Thicke and Williams famously lost their case to the Marvin Gaye estate in March 2015, when a judge ruled that “Blurred Lines” was indeed similar to Gaye’s hit “Got to Give It Up” and thus ordered the pair to pay $7.4 million. Lawyers for Thicke and Williams maintain, per an appeal brief, that “a ‘groove’ or ‘feeling’ cannot be copyrighted, and inspiration is not copying.”

According to The Hollywood Reporter:

In the latest filing, attorneys for the duo are asking the 9th Circuit to determine whether a “groove” is protectable and if a judge should have ended this fight himself instead of sending it to a jury.

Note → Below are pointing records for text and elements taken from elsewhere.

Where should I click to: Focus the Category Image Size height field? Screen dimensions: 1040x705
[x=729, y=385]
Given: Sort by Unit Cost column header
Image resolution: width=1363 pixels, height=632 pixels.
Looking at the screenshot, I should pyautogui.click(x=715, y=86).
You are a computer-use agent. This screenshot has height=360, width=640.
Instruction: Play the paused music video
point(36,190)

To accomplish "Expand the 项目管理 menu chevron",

The brief reiterates that the two songs “are not the same” and points to issues with musicology experts brought in for the trial:

One of the central issues in the appeal is whether U.S. District Judge John Kronstadt erred in his decision that the jury couldn’t hear the original sound recording of Gaye’s song, but that it was appropriate for it to hear a version that was stripped of anything not expressed in the sheet music.
The Gayes argue that the decision to ban the original sound recording favored Thicke and Williams — who argue that Kronstadt was correct to bar the recording but erred in allowing the music experts to testify about it.

Though the payment was later reduced to $5.3 million, lawyers for Thicke and Williams have requested to have the judgment reversed altogether to make way for a new trial. A widespread belief is that the original outcome is bad for the music industry, and various artists have lent support for the appeal.